Task instructions:
Transcribe the records in full.

++++++++++

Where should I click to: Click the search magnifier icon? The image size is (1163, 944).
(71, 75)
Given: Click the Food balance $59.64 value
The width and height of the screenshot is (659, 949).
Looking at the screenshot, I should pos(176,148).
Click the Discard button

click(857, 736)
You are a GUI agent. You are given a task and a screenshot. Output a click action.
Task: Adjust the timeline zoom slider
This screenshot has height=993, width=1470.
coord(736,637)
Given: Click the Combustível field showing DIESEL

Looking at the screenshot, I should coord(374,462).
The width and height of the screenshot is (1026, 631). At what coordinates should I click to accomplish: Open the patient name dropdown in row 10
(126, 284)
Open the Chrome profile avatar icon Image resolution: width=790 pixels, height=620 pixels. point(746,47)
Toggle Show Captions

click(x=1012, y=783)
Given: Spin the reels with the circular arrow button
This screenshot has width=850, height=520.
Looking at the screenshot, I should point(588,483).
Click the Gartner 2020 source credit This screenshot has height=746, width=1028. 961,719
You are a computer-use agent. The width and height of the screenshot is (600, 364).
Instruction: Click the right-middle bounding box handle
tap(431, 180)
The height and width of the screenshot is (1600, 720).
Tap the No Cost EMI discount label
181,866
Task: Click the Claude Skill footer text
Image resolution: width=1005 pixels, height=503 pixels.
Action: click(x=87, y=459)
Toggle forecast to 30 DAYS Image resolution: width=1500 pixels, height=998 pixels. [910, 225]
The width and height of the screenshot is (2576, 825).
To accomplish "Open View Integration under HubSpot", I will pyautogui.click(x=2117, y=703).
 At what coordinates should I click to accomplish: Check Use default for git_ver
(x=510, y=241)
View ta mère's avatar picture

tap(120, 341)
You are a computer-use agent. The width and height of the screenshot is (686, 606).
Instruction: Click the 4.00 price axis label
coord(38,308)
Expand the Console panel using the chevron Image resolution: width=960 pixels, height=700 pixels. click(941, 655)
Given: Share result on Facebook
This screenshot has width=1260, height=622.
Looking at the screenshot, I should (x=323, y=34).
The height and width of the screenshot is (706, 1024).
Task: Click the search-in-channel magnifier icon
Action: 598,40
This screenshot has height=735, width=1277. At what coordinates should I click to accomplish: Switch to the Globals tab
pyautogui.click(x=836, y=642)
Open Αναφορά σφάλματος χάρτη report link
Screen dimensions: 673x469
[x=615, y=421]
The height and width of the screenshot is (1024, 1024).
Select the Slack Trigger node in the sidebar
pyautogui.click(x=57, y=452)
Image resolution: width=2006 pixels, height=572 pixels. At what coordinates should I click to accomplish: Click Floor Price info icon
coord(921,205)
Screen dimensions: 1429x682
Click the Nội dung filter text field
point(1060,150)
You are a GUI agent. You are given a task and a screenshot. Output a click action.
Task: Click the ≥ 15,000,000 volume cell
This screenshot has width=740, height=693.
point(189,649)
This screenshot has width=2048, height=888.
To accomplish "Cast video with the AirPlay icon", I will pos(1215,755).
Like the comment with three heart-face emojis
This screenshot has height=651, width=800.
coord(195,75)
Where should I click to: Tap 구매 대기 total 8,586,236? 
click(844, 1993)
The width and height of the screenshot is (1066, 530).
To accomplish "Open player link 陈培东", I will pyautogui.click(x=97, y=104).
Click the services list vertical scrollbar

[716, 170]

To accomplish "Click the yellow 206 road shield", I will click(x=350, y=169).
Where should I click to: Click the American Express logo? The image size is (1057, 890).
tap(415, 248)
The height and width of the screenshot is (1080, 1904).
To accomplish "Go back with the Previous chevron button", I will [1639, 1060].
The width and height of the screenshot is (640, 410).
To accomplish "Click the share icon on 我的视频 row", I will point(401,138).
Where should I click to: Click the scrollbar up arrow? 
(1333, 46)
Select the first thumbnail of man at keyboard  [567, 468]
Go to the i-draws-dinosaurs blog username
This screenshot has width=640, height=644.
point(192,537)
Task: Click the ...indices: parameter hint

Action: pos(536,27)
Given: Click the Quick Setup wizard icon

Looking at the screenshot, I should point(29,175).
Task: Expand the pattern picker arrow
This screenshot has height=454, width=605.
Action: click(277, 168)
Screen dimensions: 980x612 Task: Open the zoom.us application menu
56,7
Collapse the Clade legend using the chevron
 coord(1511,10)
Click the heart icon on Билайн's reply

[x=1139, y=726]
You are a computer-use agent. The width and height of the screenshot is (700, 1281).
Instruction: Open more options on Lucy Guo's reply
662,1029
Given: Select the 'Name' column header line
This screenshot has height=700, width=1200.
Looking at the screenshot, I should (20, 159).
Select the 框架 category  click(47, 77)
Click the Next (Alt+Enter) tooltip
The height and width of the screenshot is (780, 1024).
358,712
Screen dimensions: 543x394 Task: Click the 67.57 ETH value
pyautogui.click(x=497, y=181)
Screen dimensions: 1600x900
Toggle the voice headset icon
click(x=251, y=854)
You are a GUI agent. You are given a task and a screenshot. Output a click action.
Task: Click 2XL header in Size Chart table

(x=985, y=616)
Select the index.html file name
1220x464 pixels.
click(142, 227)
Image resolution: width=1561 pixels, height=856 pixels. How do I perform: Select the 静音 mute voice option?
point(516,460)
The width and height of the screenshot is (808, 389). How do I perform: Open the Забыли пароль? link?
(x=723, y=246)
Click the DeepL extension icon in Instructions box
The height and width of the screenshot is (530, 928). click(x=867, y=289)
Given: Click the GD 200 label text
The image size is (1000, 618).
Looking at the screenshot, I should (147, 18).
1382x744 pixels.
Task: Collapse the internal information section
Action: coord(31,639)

++++++++++

Your response:
Where should I click to: Click the search magnifier icon? The image size is (1163, 944).
(71, 75)
Given: Click the Food balance $59.64 value
The width and height of the screenshot is (659, 949).
Looking at the screenshot, I should pos(176,148).
Click the Discard button

click(857, 736)
You are a GUI agent. You are given a task and a screenshot. Output a click action.
Task: Adjust the timeline zoom slider
This screenshot has height=993, width=1470.
coord(736,637)
Given: Click the Combustível field showing DIESEL

Looking at the screenshot, I should coord(374,462).
The width and height of the screenshot is (1026, 631). At what coordinates should I click to accomplish: Open the patient name dropdown in row 10
(126, 284)
Open the Chrome profile avatar icon Image resolution: width=790 pixels, height=620 pixels. point(746,47)
Toggle Show Captions

click(x=1012, y=783)
Given: Spin the reels with the circular arrow button
This screenshot has width=850, height=520.
Looking at the screenshot, I should point(588,483).
Click the Gartner 2020 source credit This screenshot has height=746, width=1028. 961,719
You are a computer-use agent. The width and height of the screenshot is (600, 364).
Instruction: Click the right-middle bounding box handle
tap(431, 180)
The height and width of the screenshot is (1600, 720).
Tap the No Cost EMI discount label
181,866
Task: Click the Claude Skill footer text
Image resolution: width=1005 pixels, height=503 pixels.
Action: click(x=87, y=459)
Toggle forecast to 30 DAYS Image resolution: width=1500 pixels, height=998 pixels. [910, 225]
The width and height of the screenshot is (2576, 825).
To accomplish "Open View Integration under HubSpot", I will pyautogui.click(x=2117, y=703).
 At what coordinates should I click to accomplish: Check Use default for git_ver
(x=510, y=241)
View ta mère's avatar picture

tap(120, 341)
You are a computer-use agent. The width and height of the screenshot is (686, 606).
Instruction: Click the 4.00 price axis label
coord(38,308)
Expand the Console panel using the chevron Image resolution: width=960 pixels, height=700 pixels. click(941, 655)
Given: Share result on Facebook
This screenshot has width=1260, height=622.
Looking at the screenshot, I should (x=323, y=34).
The height and width of the screenshot is (706, 1024).
Task: Click the search-in-channel magnifier icon
Action: 598,40
This screenshot has height=735, width=1277. At what coordinates should I click to accomplish: Switch to the Globals tab
pyautogui.click(x=836, y=642)
Open Αναφορά σφάλματος χάρτη report link
Screen dimensions: 673x469
[x=615, y=421]
The height and width of the screenshot is (1024, 1024).
Select the Slack Trigger node in the sidebar
pyautogui.click(x=57, y=452)
Image resolution: width=2006 pixels, height=572 pixels. At what coordinates should I click to accomplish: Click Floor Price info icon
coord(921,205)
Screen dimensions: 1429x682
Click the Nội dung filter text field
point(1060,150)
You are a GUI agent. You are given a task and a screenshot. Output a click action.
Task: Click the ≥ 15,000,000 volume cell
This screenshot has width=740, height=693.
point(189,649)
This screenshot has width=2048, height=888.
To accomplish "Cast video with the AirPlay icon", I will pos(1215,755).
Like the comment with three heart-face emojis
This screenshot has height=651, width=800.
coord(195,75)
Where should I click to: Tap 구매 대기 total 8,586,236? 
click(844, 1993)
The width and height of the screenshot is (1066, 530).
To accomplish "Open player link 陈培东", I will pyautogui.click(x=97, y=104).
Click the services list vertical scrollbar

[716, 170]

To accomplish "Click the yellow 206 road shield", I will click(x=350, y=169).
Where should I click to: Click the American Express logo? The image size is (1057, 890).
tap(415, 248)
The height and width of the screenshot is (1080, 1904).
To accomplish "Go back with the Previous chevron button", I will [1639, 1060].
The width and height of the screenshot is (640, 410).
To accomplish "Click the share icon on 我的视频 row", I will point(401,138).
Where should I click to: Click the scrollbar up arrow? 
(1333, 46)
Select the first thumbnail of man at keyboard  [567, 468]
Go to the i-draws-dinosaurs blog username
This screenshot has width=640, height=644.
point(192,537)
Task: Click the ...indices: parameter hint

Action: pos(536,27)
Given: Click the Quick Setup wizard icon

Looking at the screenshot, I should point(29,175).
Task: Expand the pattern picker arrow
This screenshot has height=454, width=605.
Action: click(277, 168)
Screen dimensions: 980x612 Task: Open the zoom.us application menu
56,7
Collapse the Clade legend using the chevron
 coord(1511,10)
Click the heart icon on Билайн's reply

[x=1139, y=726]
You are a computer-use agent. The width and height of the screenshot is (700, 1281).
Instruction: Open more options on Lucy Guo's reply
662,1029
Given: Select the 'Name' column header line
This screenshot has height=700, width=1200.
Looking at the screenshot, I should (20, 159).
Select the 框架 category  click(47, 77)
Click the Next (Alt+Enter) tooltip
The height and width of the screenshot is (780, 1024).
358,712
Screen dimensions: 543x394 Task: Click the 67.57 ETH value
pyautogui.click(x=497, y=181)
Screen dimensions: 1600x900
Toggle the voice headset icon
click(x=251, y=854)
You are a GUI agent. You are given a task and a screenshot. Output a click action.
Task: Click 2XL header in Size Chart table

(x=985, y=616)
Select the index.html file name
1220x464 pixels.
click(142, 227)
Image resolution: width=1561 pixels, height=856 pixels. How do I perform: Select the 静音 mute voice option?
point(516,460)
The width and height of the screenshot is (808, 389). How do I perform: Open the Забыли пароль? link?
(x=723, y=246)
Click the DeepL extension icon in Instructions box
The height and width of the screenshot is (530, 928). click(x=867, y=289)
Given: Click the GD 200 label text
The image size is (1000, 618).
Looking at the screenshot, I should (147, 18).
1382x744 pixels.
Task: Collapse the internal information section
Action: coord(31,639)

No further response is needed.